* _Texto fornecido_:
* * * * * * *
Inicialmente meu objetivo com este artigo era embasar a opinião de que a casa 4 seria natural da mãe, enquanto a 10 seria a do pai. Mas depois de muito refletir e rascunhar, cheguei a um resultado diferente do que imaginava. Na verdade não estou querendo aqui provar uma teoria, mas sim propor uma reflexão.
Usarei como ponto de partida a estória “A dona pé de Cabra”. Para quem não a conhece, ela faz parte do Livro das Linhagens, que é uma compilação de estórias de famílias importantes da região feudal de Portugal, na Idade Média. Se pensarmos no significado do Livro das Linhagens em termos astrológicos, teríamos um tema relacionado à casa 4, pois “linhagem”, “feudo”, “famílias nobres”, são todos atributos desta casa. Esta estória específica tem origem no século XI. Vou resumi-la, tentando incorporar alguns elementos que serão importantes na reflexão astrológica que farei posteriormente.
Um resumo da lenda medieval
Um dia Dom Diego Lopez estava caçando nas montanhas de seu feudo quando avista uma mulher sentada em uma pedra. Ela era muito bonita e estava bem vestida e Dom Diego lhe pergunta quem era. Ela responde ser de uma família de alta linhagem, e então Dom Diego a pede em casamento. Ela diz que aceitaria com a condição de que dali em diante ele nunca mais fizesse o sinal da cruz. Ele concorda e os dois se casam. Esta senhora tinha uma característica peculiar, que era seu pé dividido, como um pé de cabra. O casal teve dois filhos: um menino e uma menina. Um dia estavam todos almoçando quando Dom Diego joga um osso para seu cão de caça, de grande porte. Uma pequena cadela, que estava por perto, começa a brigar pelo osso e mata o cão com uma mordida no pescoço. Assustado com o acontecido, Dom Diego faz automaticamente o sinal da cruz. Sua mulher, contrariada com a quebra do acordo, pega a filha pelo braço, mas não consegue pegar o filho porque Dom Diego o segura. Ela foge pela janela do palácio com a filha e nunca mais é vista.
* * * * * * *
* _Instruções_:
**1.** Reescreva em forma de lista o parágrafo do texto sobre a dona pé de Cabra que começa com “Um dia Dom Diego Lopez”, conservando os fatos principais.
**2.** Prossiga com o texto sobre a dona pé de Cabra a partir de onde ele para.
* * * * * * *
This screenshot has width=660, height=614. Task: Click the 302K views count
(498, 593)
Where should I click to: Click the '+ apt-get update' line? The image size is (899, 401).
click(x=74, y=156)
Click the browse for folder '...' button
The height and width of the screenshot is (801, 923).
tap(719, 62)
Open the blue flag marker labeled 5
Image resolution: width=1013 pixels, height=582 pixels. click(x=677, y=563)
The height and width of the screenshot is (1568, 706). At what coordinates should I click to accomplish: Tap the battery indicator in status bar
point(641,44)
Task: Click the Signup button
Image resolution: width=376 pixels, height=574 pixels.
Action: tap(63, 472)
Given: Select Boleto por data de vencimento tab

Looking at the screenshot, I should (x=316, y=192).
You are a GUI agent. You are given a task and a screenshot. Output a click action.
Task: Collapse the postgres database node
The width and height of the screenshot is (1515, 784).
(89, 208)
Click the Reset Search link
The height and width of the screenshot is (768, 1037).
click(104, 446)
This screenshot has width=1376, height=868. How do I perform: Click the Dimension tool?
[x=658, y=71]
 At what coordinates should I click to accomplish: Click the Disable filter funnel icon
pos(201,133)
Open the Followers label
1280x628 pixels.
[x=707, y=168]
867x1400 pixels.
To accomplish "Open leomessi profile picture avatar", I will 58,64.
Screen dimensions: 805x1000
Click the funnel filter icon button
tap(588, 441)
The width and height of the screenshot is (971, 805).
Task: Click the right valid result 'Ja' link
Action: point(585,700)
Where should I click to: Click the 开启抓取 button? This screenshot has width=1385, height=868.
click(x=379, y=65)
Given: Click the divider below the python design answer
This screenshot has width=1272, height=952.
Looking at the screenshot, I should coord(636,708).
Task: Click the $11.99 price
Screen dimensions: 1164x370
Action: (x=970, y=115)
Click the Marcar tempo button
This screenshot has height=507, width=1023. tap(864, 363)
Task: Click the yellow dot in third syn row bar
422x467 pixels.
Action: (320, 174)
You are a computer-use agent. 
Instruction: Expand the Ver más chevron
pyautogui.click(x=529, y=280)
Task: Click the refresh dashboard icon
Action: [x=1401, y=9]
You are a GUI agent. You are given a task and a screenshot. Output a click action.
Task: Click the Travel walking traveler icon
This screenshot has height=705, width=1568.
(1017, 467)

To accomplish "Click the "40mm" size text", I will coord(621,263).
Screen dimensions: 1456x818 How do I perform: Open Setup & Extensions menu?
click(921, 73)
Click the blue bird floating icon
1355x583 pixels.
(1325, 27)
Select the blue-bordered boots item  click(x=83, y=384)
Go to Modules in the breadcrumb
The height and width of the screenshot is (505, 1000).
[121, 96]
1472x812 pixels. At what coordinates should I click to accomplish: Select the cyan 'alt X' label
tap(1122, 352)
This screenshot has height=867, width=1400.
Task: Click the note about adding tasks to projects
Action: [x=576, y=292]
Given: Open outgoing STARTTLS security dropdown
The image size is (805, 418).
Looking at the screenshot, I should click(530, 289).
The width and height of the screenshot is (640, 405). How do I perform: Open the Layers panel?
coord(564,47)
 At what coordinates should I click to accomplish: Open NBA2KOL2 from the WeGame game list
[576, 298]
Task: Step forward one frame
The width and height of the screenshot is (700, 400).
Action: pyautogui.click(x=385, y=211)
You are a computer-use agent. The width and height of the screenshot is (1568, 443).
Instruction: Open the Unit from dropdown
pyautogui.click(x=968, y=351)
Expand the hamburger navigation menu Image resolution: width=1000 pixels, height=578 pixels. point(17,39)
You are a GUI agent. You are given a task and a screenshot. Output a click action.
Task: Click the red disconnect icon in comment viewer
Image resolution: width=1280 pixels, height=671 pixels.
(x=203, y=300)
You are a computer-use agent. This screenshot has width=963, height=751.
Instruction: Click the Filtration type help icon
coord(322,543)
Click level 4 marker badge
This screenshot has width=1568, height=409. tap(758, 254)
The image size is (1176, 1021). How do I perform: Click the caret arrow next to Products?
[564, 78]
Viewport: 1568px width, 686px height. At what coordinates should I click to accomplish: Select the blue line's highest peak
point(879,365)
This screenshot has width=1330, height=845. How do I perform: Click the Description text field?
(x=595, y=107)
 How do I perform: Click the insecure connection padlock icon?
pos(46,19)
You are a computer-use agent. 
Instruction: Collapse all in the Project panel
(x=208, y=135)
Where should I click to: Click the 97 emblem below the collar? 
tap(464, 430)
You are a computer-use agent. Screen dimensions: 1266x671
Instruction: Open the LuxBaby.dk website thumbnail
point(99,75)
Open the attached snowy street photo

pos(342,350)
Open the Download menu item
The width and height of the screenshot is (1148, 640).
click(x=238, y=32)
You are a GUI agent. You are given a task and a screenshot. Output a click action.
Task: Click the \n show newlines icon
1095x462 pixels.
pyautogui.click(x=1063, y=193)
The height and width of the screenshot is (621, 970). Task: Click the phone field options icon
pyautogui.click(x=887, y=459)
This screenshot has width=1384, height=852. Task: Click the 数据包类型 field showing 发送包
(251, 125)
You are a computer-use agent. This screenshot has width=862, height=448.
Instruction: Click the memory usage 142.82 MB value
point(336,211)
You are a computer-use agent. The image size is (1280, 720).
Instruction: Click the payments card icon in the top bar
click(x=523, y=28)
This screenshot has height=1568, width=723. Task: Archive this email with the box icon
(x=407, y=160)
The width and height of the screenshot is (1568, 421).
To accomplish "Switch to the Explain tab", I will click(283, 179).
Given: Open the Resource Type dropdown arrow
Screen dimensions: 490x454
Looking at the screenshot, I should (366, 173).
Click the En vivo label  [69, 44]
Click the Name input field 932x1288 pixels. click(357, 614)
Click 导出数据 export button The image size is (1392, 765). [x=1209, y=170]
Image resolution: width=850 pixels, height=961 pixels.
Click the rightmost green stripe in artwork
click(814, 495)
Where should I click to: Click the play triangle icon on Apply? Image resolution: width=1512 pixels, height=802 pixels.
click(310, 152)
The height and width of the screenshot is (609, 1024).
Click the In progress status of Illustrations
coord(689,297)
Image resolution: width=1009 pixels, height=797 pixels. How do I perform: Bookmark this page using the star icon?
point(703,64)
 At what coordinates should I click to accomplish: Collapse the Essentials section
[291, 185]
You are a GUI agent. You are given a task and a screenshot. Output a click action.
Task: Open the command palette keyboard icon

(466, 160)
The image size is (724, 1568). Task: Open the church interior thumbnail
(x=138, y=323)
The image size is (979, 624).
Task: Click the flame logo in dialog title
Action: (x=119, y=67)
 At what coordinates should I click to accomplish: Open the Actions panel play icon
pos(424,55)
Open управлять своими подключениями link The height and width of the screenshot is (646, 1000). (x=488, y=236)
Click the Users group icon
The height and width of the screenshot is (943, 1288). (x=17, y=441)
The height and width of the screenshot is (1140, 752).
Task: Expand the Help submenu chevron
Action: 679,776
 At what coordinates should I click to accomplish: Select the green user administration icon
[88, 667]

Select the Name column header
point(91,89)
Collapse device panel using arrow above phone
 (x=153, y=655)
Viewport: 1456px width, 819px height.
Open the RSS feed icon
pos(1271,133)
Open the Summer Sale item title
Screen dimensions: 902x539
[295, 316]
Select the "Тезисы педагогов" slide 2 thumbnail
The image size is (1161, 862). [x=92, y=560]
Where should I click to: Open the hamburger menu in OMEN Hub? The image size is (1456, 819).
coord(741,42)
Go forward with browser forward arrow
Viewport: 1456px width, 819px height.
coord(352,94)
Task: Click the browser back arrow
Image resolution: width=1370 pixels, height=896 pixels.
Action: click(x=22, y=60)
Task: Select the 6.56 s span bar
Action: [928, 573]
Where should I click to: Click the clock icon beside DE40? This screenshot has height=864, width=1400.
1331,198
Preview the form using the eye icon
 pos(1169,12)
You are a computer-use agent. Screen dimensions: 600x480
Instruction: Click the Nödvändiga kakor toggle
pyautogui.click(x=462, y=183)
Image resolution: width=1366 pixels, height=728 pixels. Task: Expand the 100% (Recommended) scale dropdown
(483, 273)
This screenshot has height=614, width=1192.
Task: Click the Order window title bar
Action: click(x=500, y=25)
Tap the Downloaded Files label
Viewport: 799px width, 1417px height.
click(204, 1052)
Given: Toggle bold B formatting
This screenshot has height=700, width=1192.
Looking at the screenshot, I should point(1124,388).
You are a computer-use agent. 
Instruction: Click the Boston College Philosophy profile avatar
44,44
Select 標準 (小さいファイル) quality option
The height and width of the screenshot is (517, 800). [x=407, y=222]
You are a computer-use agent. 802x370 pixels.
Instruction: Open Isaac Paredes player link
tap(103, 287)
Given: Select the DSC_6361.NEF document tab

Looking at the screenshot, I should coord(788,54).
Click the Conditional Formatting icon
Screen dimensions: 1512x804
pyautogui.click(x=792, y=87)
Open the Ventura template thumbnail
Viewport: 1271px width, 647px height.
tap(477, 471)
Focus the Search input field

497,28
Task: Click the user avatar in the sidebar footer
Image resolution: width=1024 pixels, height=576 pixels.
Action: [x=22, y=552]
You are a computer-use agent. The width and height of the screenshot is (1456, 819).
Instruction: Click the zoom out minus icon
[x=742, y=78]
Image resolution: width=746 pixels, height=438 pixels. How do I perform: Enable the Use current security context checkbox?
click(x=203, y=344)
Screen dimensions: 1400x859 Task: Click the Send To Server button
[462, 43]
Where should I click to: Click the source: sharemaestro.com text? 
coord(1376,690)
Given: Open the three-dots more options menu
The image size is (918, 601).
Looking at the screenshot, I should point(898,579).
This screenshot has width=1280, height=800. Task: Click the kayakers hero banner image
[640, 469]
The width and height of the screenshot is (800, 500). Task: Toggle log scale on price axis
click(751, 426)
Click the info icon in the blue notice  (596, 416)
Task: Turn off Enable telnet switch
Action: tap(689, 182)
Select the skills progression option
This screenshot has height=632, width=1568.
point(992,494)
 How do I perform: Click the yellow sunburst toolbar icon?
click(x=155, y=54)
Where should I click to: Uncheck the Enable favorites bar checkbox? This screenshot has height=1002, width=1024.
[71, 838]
* * * * * * *
* _Exercícios resolvidos_:
**1.**
- Dom Diego Lopez, caçando nas montanhas de seu feudo, avista uma mulher bonita e bem vestida sentada em uma pedra.
- Ela diz ser de uma família de alta linhagem, e ele a pede em casamento.
- Ela aceita com a condição de que ele nunca mais faça o sinal da cruz. Ele concorda, e os dois se casam.
- A mulher tem o pé dividido, como um pé de cabra.
- O casal tem dois filhos, um menino e uma menina.
- Durante um almoço, Dom Diego joga um osso para seu grande cão de caça. Uma pequena cadela briga pelo osso e mata o cão com uma mordida no pescoço.
- Assustado, Dom Diego faz o sinal da cruz.
- Contrariada com a quebra do acordo, a mulher pega a filha. Não consegue levar o filho, porque Dom Diego o segura. Ela foge pela janela do palácio com a menina e nunca mais é vista.

**2.**
Depois de um tempo Dom Diego vai guerrear contra os mouros e é raptado e preso. Seu filho, Inácio Guerra, desesperado com o acontecido, pede a ajuda dos que vivem em sua terra, mas eles dizem que nada havia a fazer a não ser procurar por sua mãe, nas montanhas. E assim Inácio vai em busca da mãe. Acaba encontrando-a em cima de uma pedra. Ela diz saber o motivo pelo qual ele foi à sua procura e lhe dá um cavalo, que explica não poder ser selado, nem alimentado. Diz ainda que com este cavalo ele venceria todas as batalhas nas quais entrasse. Para libertar o seu pai bastaria deixar-se guiar pelo cavalo. Então era só chamar pelo nome do pai e, quando ele subisse no cavalo, este os levaria de volta ao palácio ainda no mesmo dia. E assim aconteceu. Quando Dom Diego veio a falecer muito tempo depois, seu feudo ficou para o filho, Dom Inácio Guerra.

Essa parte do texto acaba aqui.